== DATA LISTING ==

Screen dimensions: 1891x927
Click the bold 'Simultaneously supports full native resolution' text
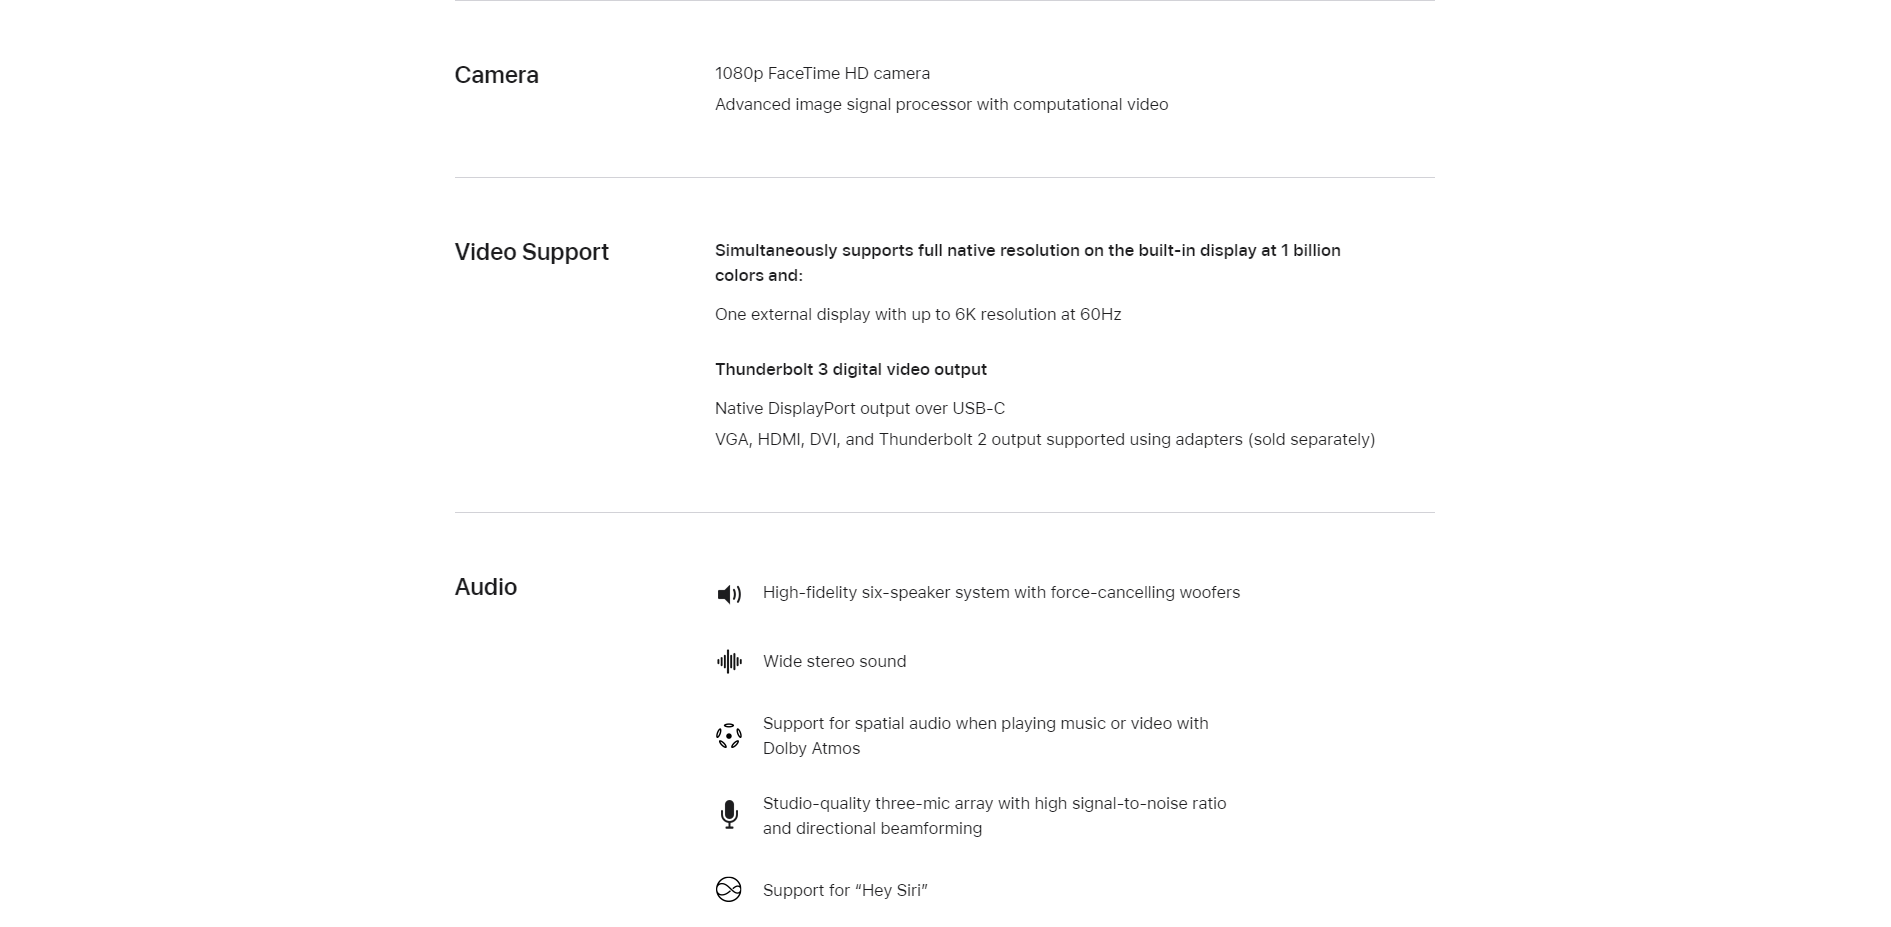pyautogui.click(x=1028, y=263)
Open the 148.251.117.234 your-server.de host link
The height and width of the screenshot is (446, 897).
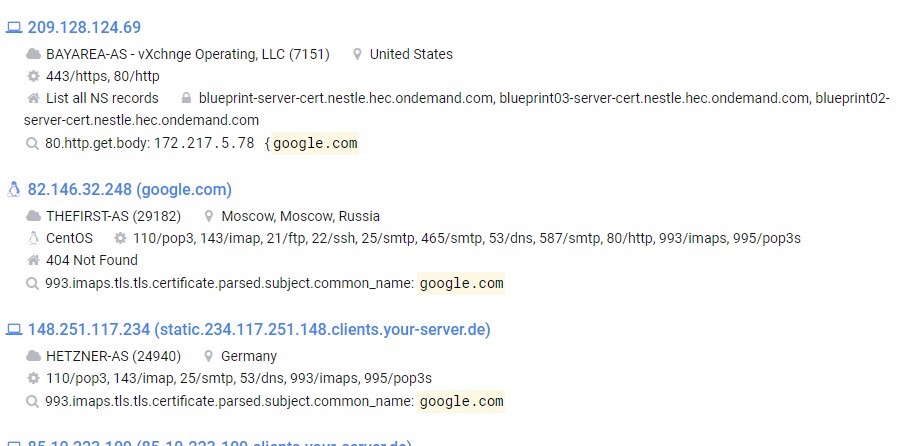click(259, 330)
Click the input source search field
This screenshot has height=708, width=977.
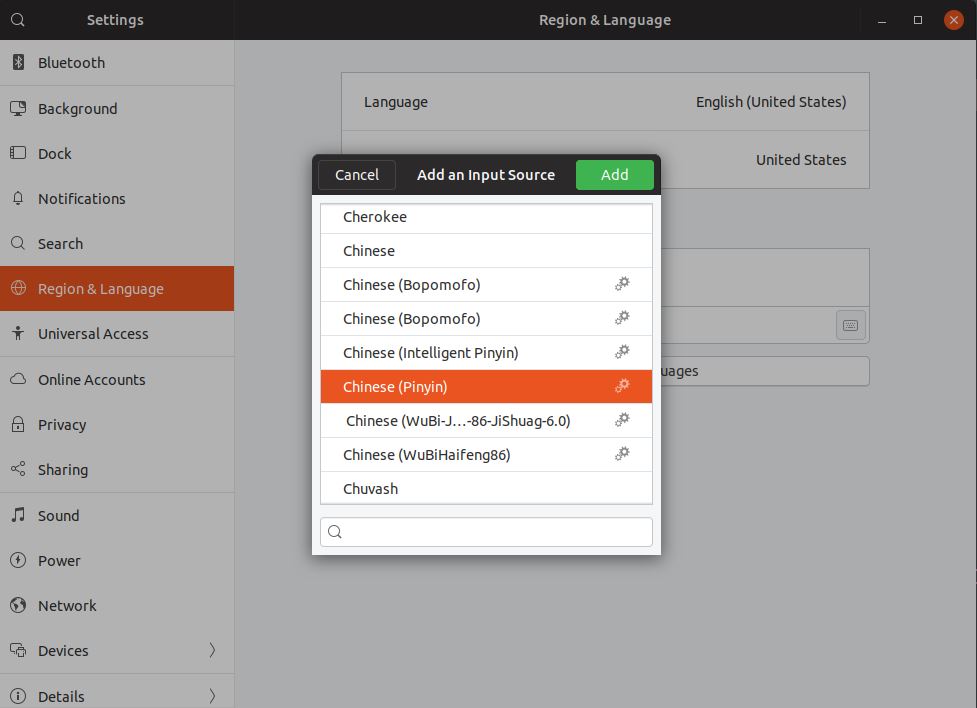point(486,532)
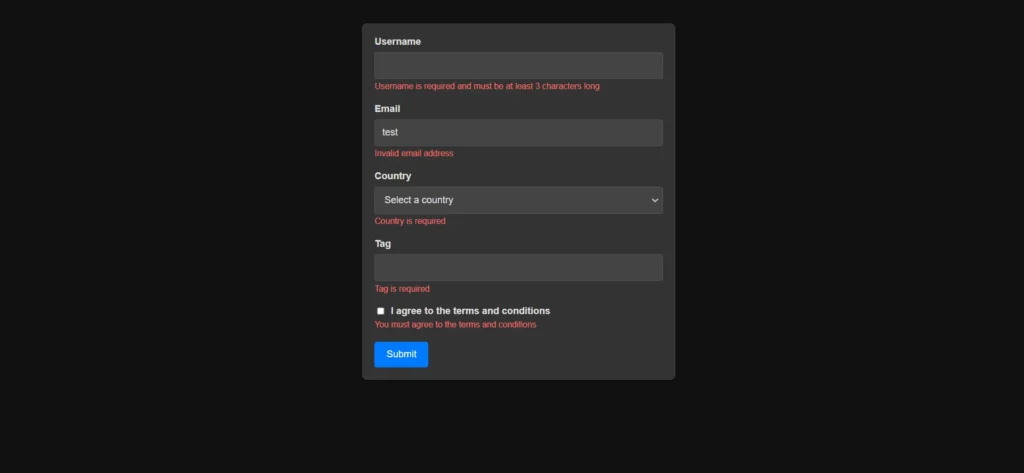
Task: Click 'I agree to the terms and conditions' label
Action: click(x=470, y=311)
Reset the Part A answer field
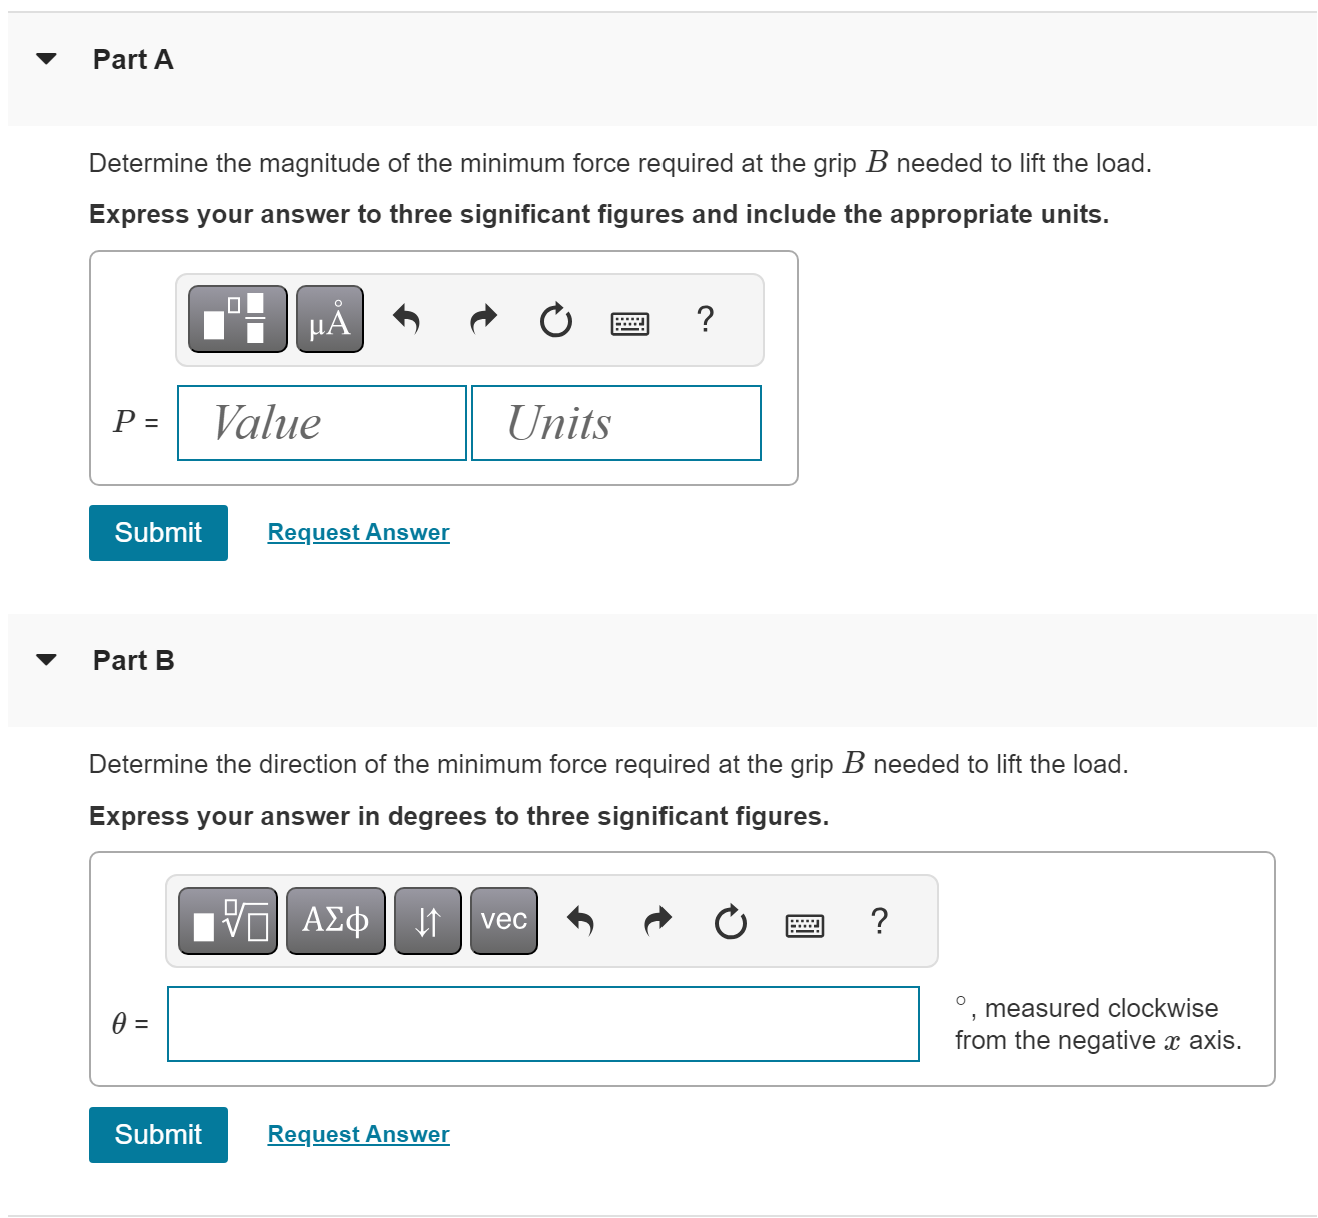 (555, 320)
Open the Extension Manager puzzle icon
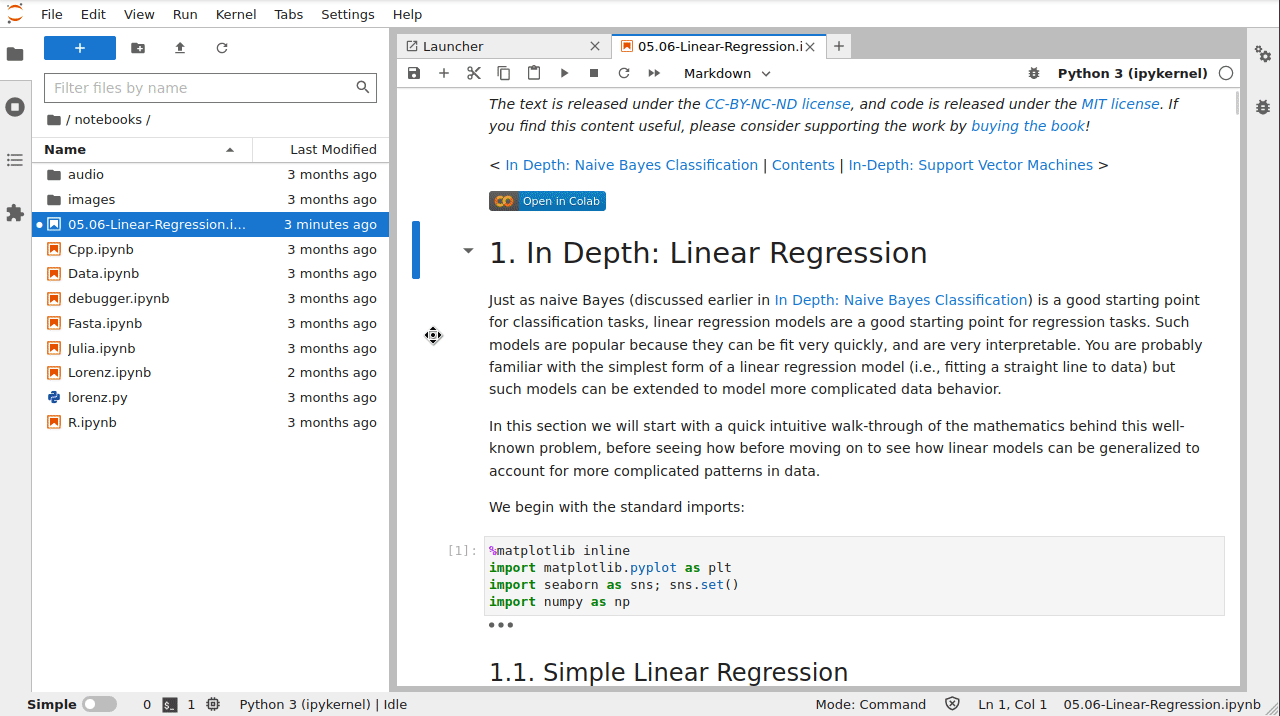 [x=15, y=213]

===

(EXERCISE AIM):
Reproduce every record above word for word. Leave the pictures out.

(ANSWER BELOW):
Screen dimensions: 1891x927
Click the bold 'Simultaneously supports full native resolution' text
pyautogui.click(x=1028, y=263)
Open the 148.251.117.234 your-server.de host link
The height and width of the screenshot is (446, 897).
click(259, 330)
Click the input source search field
This screenshot has height=708, width=977.
point(486,532)
Task: Click 'I agree to the terms and conditions' label
Action: click(x=470, y=311)
Reset the Part A answer field
 (555, 320)
Open the Extension Manager puzzle icon
 [x=15, y=213]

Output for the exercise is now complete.